Problem description: Every line below that holds the word "Research" must be listed.

Supplied data:
--------------------------------------------------
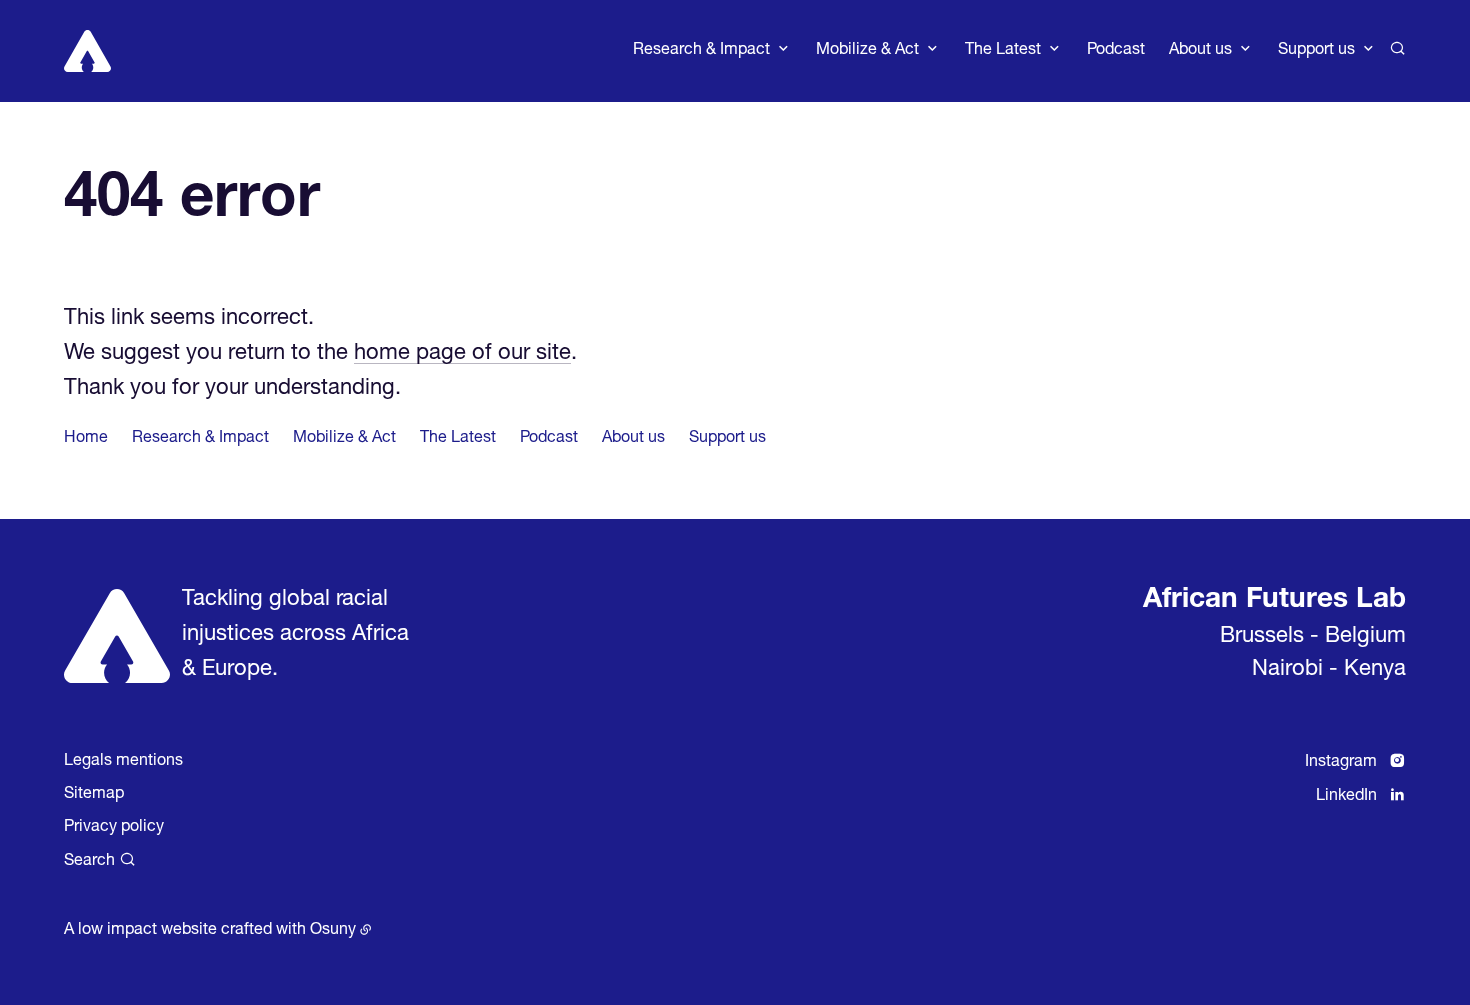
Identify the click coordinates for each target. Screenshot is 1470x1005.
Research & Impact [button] (701, 51)
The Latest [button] (1003, 51)
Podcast (1116, 51)
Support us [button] (1316, 51)
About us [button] (1200, 51)
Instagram (1341, 763)
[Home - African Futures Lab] (87, 51)
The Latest (458, 439)
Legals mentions (123, 762)
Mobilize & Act (344, 439)
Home (86, 439)
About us (633, 439)
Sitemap (94, 795)
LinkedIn (1346, 797)
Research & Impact (200, 439)
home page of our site (462, 354)
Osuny (333, 931)
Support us (727, 439)
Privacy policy (114, 828)
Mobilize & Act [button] (867, 51)
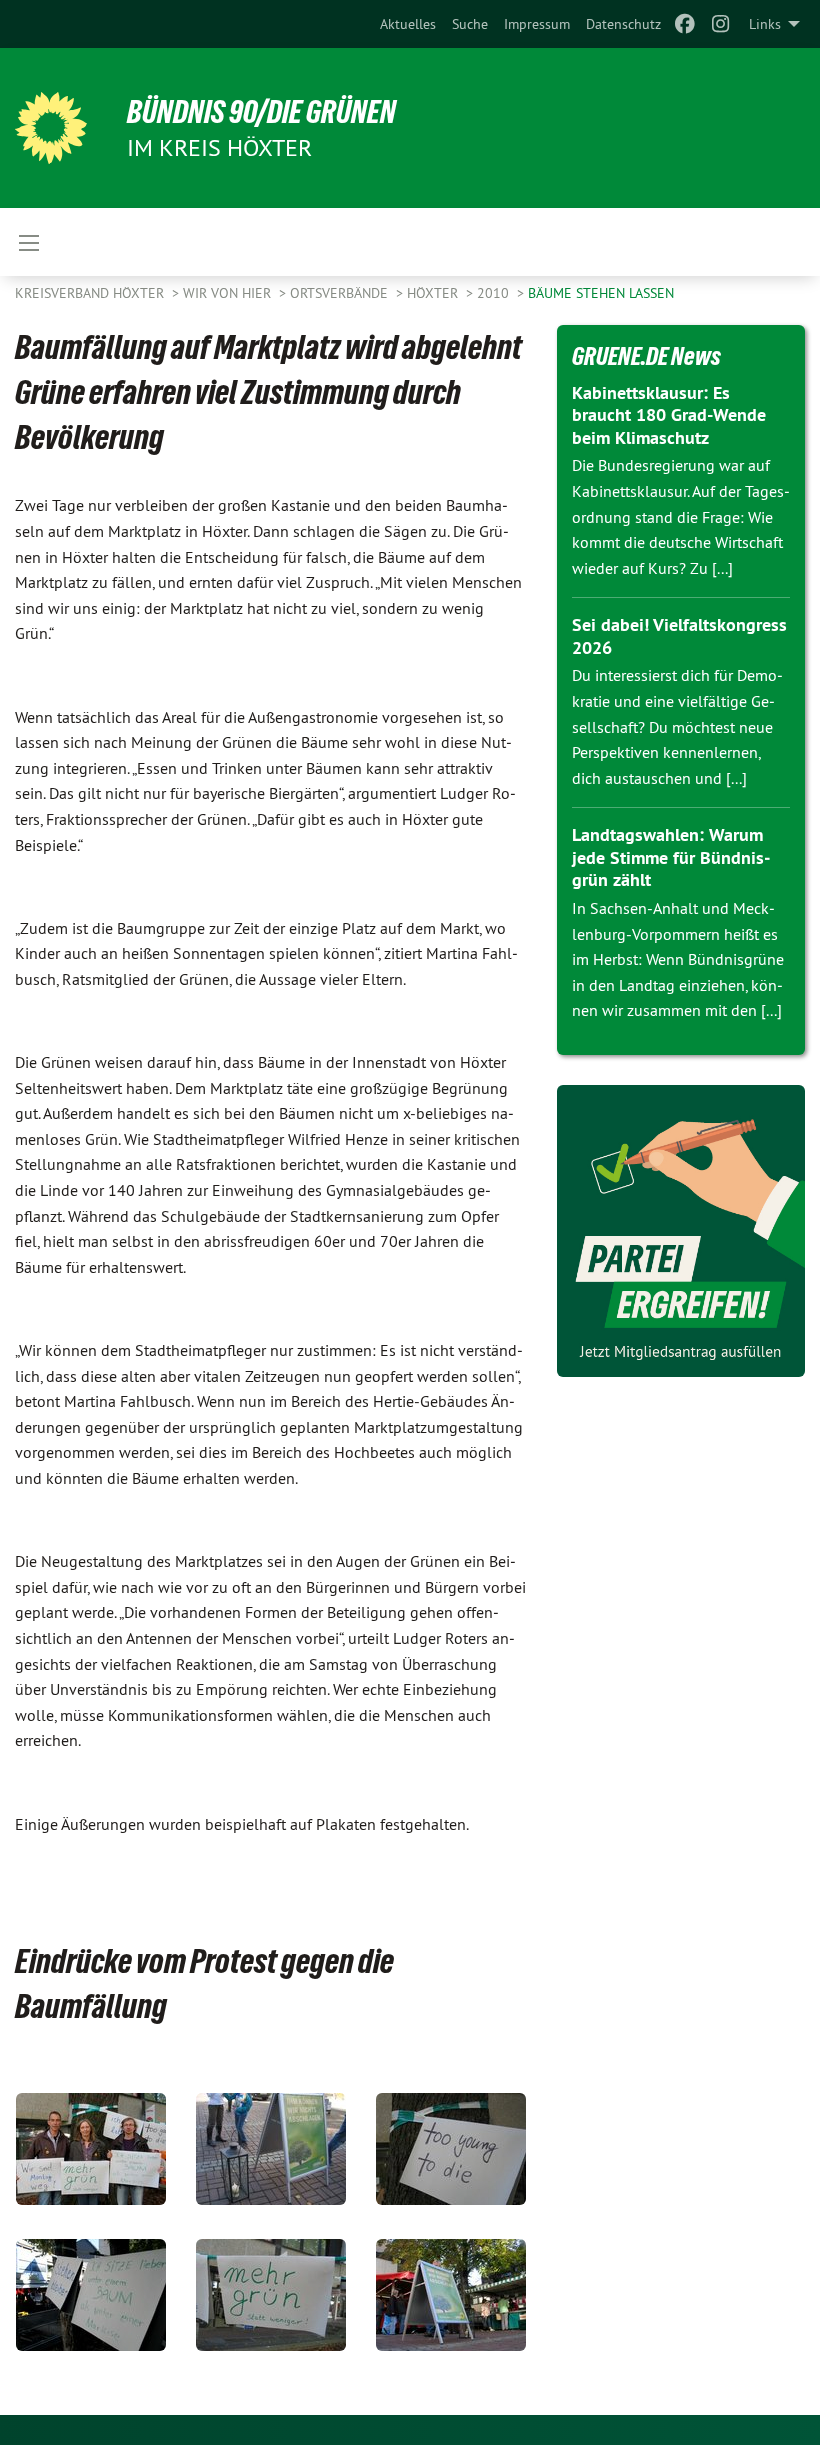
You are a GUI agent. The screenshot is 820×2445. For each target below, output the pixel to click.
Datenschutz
--------------------------------------------------
Solution to the problem:
Research & Impact [button] (701, 51)
Research & Impact (200, 439)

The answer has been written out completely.